DATA FOR THIS EXERCISE:
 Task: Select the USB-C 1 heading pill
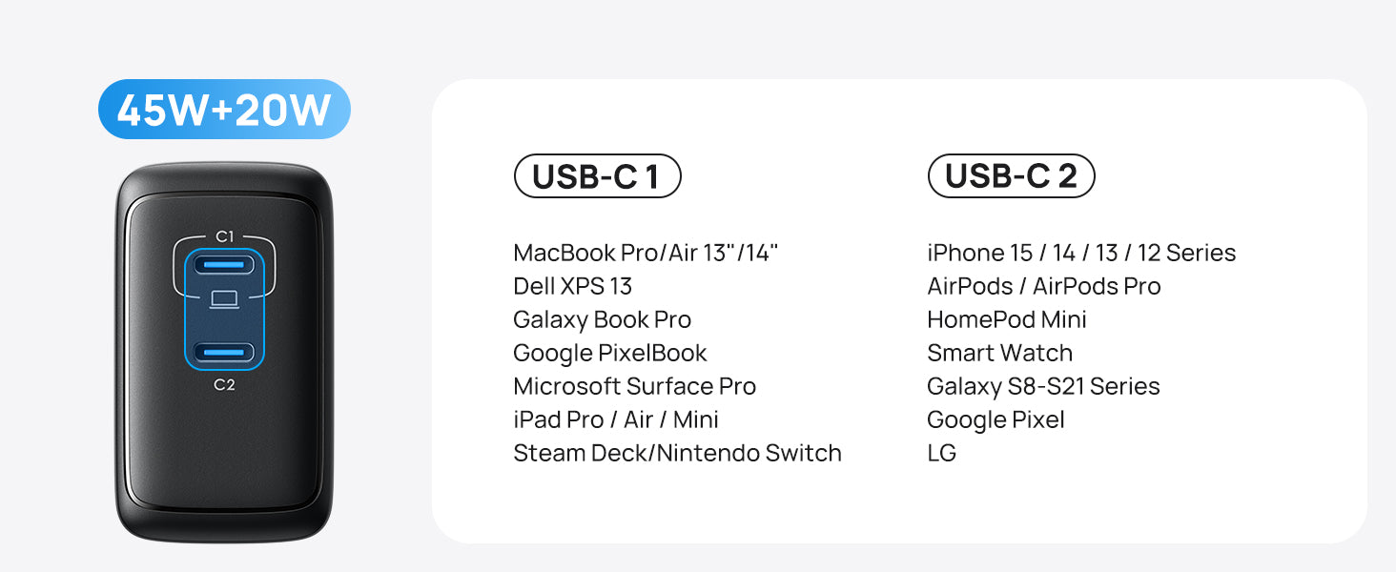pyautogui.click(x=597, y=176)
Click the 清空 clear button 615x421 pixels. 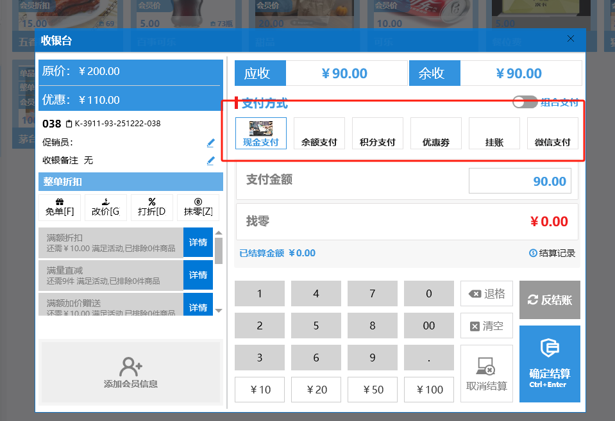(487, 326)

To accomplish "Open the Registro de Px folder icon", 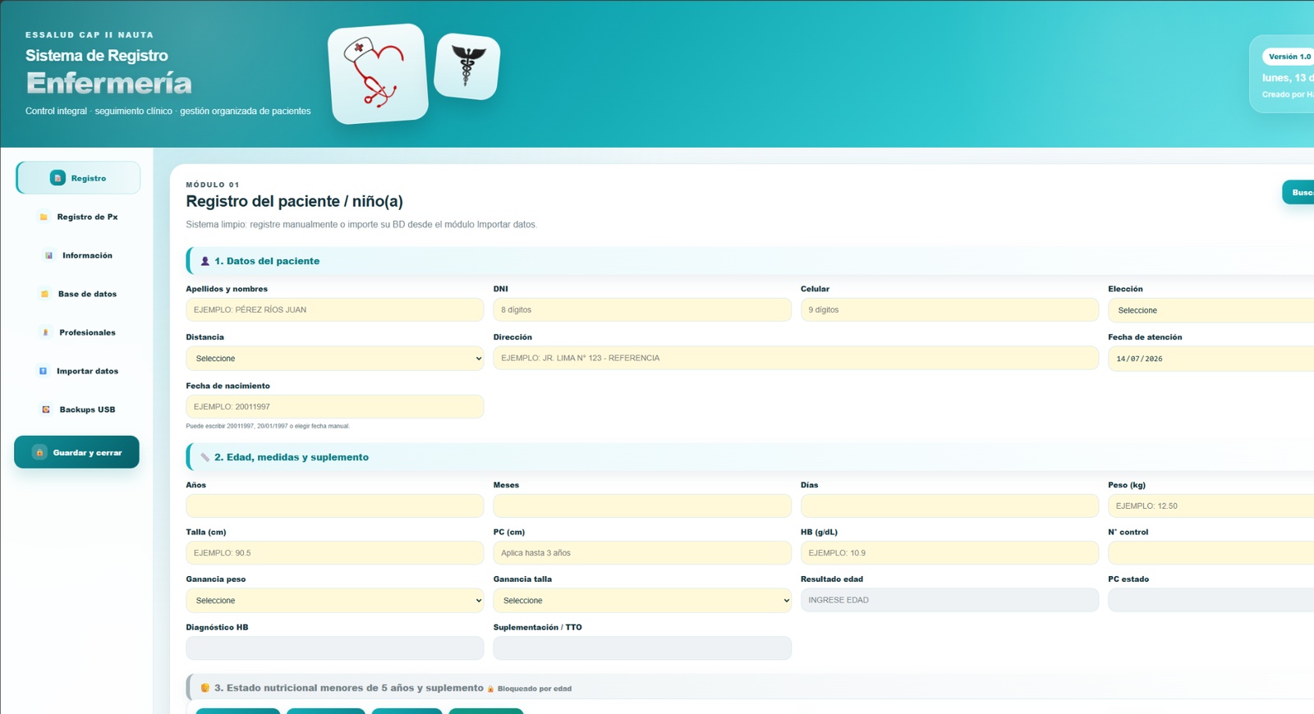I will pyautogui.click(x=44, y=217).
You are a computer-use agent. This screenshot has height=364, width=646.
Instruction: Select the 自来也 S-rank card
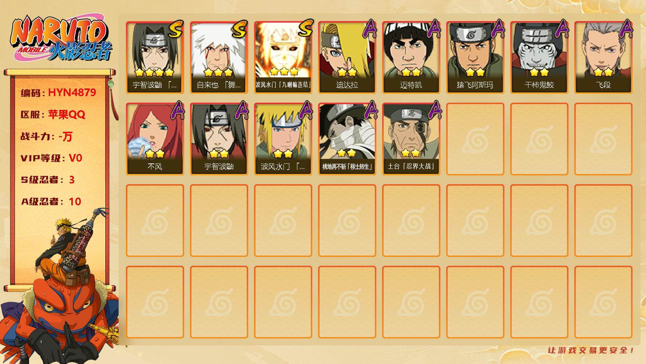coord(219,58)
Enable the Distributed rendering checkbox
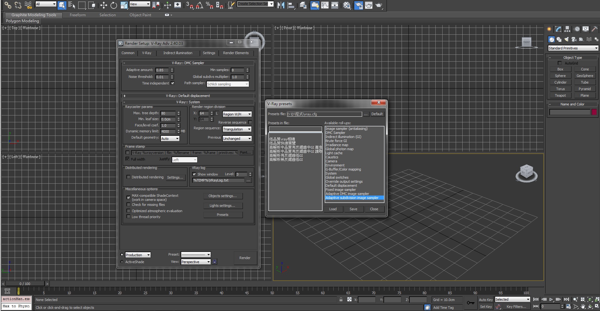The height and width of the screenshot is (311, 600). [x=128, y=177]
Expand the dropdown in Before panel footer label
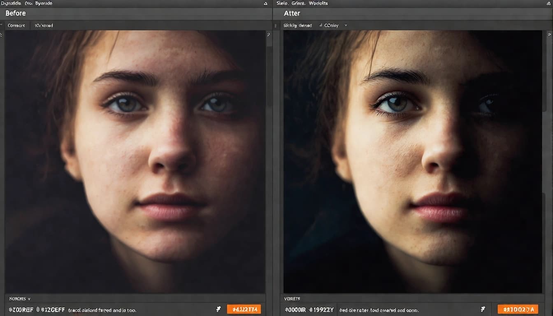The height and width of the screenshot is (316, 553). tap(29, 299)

---

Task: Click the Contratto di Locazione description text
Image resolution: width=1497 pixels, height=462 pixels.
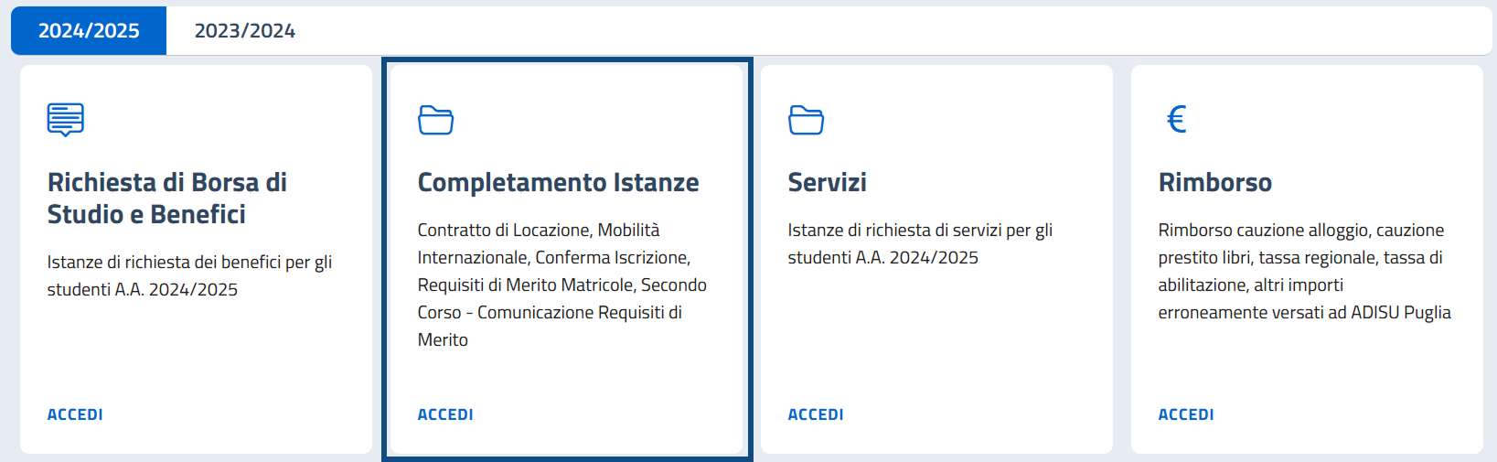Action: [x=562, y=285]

...

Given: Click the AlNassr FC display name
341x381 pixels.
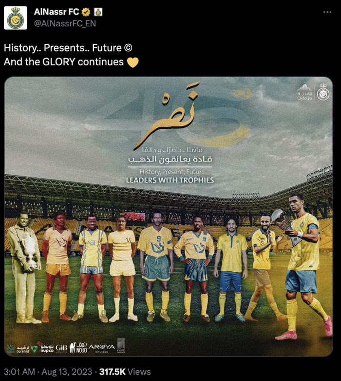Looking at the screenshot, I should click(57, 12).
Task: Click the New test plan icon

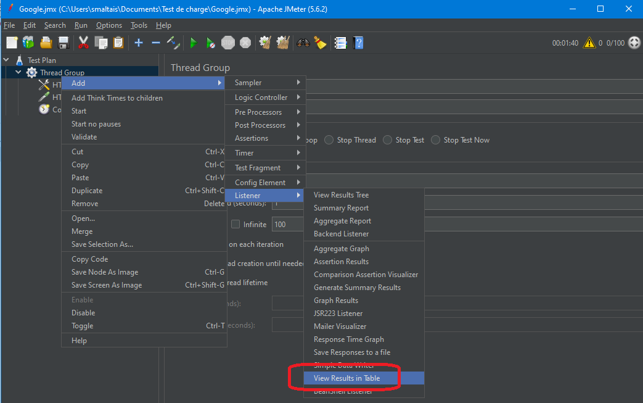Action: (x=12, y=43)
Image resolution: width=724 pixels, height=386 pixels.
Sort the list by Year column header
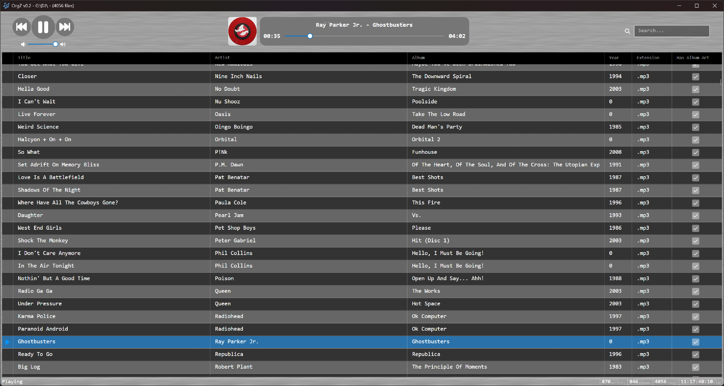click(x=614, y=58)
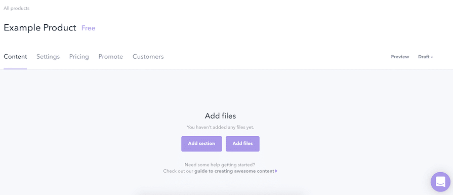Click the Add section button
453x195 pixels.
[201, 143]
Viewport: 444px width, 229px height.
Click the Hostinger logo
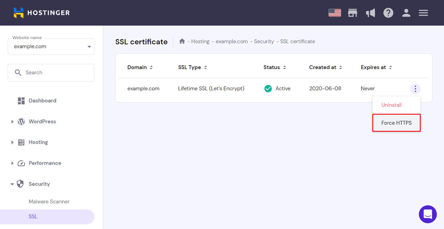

TASK OBJECTIVE:
Above are some entries. Restate word for word the lines from the one holding "Given: Click the AlNassr FC display name" through the one holding "Click the Hostinger logo", but not the pictures.

SOLUTION TO THIS EXERCISE:
Given: Click the AlNassr FC display name
341x381 pixels.
Looking at the screenshot, I should click(57, 12).
Task: Click the New test plan icon

Action: (x=12, y=43)
Image resolution: width=724 pixels, height=386 pixels.
Sort the list by Year column header
click(x=614, y=58)
Click the Add section button
453x195 pixels.
[201, 143]
Viewport: 444px width, 229px height.
Click the Hostinger logo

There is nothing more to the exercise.